◆ EXERCISE BRIEF
Please add 115 to each number in the click coordinates in the listing below, then write out every line of the listing again with only those coordinates changed. Leave the pictures out.

◆ DATA SHOWN
++++++++

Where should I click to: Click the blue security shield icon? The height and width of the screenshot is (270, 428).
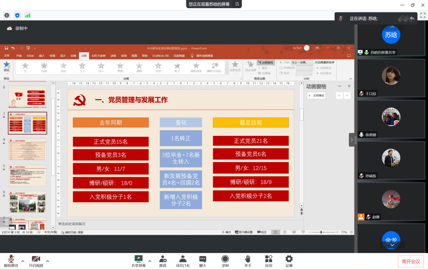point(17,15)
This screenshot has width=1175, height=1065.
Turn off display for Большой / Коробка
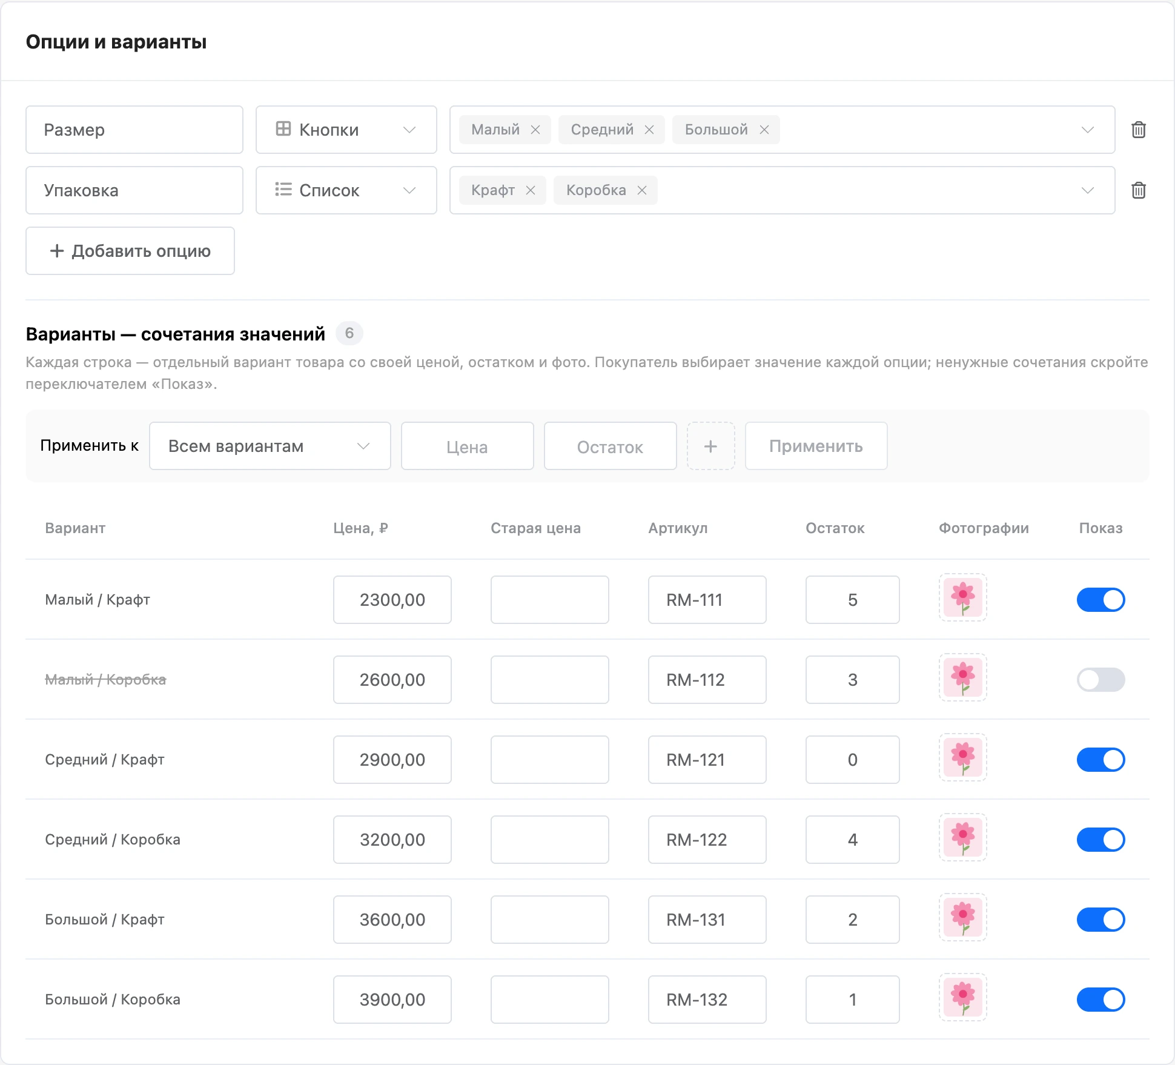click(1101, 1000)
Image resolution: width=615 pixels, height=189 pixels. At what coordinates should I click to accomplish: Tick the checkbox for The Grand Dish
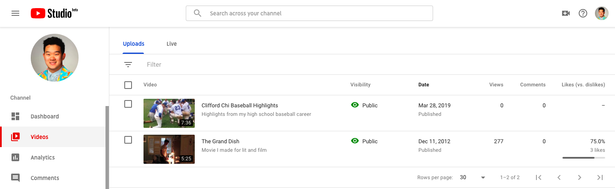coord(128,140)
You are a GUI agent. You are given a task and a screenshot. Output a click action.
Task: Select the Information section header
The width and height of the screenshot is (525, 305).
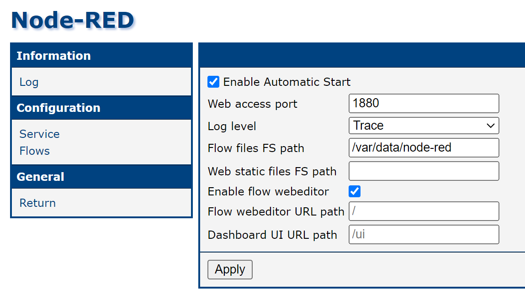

++++++++

◆ TASK RESULT
Where should I click to: Click the blue security shield icon? The height and width of the screenshot is (270, 428).
point(132,130)
This screenshot has width=1175, height=1065.
Turn off display for Большой / Коробка
click(1216, 1115)
Image resolution: width=615 pixels, height=189 pixels. At what coordinates should I click to accomplish: Tick the checkbox for The Grand Dish
coord(243,255)
You are a GUI agent. You are given a task and a screenshot. Output a click action.
Task: Select the Information section header
The width and height of the screenshot is (525, 305).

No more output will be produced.